Rapid decisions under extreme conditions, handling chemicals and work environment-friendly ships. This year’s SAN conference had a mix of entertainment and deadly serious issues around the theme of Risk Management in theory and practice.
The day’s first talker was Tina Thörner: rally map reader, fighter pilot and many times world champion, who gave an explosive start to the SAN conference in Gothenburg. She explained how she learned to make key decisions at 200 kph in one tenth of a second through mental training.
“You have to start with your breathing,” she said. “If you control that, your heart has a good rhythm and you can think clearly and rationally.”
One of the lessons she learned in her long and successful career in rally sport was that safety drills can save lives. During a rally in Portugal the car lost control, went over a precipice and straight down into a lake. When the car sank, the bodywork was deformed and the only way to survive was to act quickly.
“You might think that safety drills are boring and a waste of time. But when we sat jammed in the car six metres down, it was the drills that helped us to get out – they saved our lives, in fact,” said Tina Thörner.
Professor Carl Hult from Linnaeus University also spoke at the SAN conference, which was held on 25 October at Scandic Crown. He presented a comprehensive study on work environment for service personnel that he took part in and published earlier this year. Among other things, the investigation discovered four health factors that have been proved to make personnel feel better: adequate staffing, time for recovery, managers that solve problems and good relations between departments.

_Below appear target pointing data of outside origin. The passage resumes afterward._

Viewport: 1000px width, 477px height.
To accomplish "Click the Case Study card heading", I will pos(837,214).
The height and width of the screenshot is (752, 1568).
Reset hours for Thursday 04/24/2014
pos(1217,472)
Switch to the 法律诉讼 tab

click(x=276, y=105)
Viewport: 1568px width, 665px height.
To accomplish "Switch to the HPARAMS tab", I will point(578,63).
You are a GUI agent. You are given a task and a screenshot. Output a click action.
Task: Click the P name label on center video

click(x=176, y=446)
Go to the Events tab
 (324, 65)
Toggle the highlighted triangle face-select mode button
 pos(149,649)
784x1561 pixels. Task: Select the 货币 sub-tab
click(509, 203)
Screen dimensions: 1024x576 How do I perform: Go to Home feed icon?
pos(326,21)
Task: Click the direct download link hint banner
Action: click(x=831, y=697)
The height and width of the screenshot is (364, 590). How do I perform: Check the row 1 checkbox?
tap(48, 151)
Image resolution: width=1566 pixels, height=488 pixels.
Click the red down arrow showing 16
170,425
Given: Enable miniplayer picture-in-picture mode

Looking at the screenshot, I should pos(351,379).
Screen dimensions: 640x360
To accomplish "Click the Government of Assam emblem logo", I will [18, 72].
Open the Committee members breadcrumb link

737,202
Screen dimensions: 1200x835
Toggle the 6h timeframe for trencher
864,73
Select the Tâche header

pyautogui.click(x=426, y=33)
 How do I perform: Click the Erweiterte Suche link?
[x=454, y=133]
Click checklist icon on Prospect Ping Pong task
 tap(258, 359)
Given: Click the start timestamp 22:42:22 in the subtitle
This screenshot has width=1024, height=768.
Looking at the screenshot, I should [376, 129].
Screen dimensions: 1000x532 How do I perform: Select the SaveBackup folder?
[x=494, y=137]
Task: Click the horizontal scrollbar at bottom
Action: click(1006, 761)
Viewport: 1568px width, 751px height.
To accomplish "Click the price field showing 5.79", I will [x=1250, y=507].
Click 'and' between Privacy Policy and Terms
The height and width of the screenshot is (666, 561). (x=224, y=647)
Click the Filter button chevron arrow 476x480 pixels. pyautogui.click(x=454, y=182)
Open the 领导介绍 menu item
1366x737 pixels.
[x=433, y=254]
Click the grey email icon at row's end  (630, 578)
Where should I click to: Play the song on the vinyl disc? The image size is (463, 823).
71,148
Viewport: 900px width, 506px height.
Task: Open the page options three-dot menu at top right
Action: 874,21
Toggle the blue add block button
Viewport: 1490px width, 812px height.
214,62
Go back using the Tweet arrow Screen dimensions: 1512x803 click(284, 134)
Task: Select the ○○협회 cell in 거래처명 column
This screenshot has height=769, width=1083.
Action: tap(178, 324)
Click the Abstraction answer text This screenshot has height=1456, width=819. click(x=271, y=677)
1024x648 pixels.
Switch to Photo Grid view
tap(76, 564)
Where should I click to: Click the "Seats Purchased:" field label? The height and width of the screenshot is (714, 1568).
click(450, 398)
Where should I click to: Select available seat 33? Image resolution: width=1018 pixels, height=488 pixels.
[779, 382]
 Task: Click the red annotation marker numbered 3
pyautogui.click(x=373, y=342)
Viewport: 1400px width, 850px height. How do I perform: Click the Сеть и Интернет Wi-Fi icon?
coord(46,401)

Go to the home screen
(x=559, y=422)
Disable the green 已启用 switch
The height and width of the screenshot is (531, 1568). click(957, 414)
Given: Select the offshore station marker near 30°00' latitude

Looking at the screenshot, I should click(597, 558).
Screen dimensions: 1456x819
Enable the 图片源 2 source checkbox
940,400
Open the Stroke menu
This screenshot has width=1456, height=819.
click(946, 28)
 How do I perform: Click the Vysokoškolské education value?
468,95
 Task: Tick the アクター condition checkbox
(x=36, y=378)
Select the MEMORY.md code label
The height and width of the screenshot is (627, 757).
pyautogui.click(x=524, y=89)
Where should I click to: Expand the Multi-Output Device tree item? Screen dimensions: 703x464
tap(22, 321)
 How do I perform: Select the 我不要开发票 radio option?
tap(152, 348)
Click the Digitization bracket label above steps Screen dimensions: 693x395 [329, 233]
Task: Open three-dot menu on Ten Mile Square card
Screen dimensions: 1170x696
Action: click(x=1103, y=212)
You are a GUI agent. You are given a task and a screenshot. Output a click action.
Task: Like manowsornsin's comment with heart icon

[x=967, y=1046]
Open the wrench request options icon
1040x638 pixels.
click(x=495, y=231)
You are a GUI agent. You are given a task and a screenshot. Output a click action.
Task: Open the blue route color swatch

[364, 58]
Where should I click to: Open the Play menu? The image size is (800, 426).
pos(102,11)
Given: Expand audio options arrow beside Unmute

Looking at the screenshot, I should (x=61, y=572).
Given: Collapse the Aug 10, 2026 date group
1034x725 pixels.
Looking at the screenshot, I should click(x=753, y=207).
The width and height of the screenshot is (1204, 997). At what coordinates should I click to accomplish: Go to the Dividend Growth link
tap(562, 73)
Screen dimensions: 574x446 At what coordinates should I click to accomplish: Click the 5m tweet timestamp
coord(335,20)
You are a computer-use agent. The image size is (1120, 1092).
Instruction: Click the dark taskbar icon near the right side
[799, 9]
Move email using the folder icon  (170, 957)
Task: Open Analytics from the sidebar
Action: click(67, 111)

“We looked at many different factors, but these four showed significant results,” said Carl Hult.
Charlotte Billgren from the Swedish Transport Agency talked about the incident and accident reports that the Agency is carrying out at the moment. The aim is to find out where the biggest safety problems are on ships in order to carry out the best measures and actions in preventive work.
“But we also need to receive more reports from ships,” she said, “Particularly regarding incidents, where we know that many are unrecorded.”
Christina Östberg, also from the Swedish Transport Agency, went through the work environment regulations that are about to be introduced in the shipping sector. Among other things, the provision on organisational and social work environment will be launched next year.
Annelie Rusth Jensen from Viking Supply Ships spoke about the safe handling of chemicals. She has previously carried out a large project within the company to reduce the use of hazardous chemicals, but pointed out that the management of chemical risks is an area of work that is never finished. Sarka Langer from the IVL Swedish Environmental Research Institute presented a current research project on the internal environment on ships and how it affects those who work on board. The Chief Technical Officer of BRP Shipping, Bertil Peterson, also spoke at the conference. He de-
scribed how the shipping company chose to prioritise the work environment and the natural environment when they built the bunker ships Fox Luna and Fox Sunrise. His main message was: Look before you leap.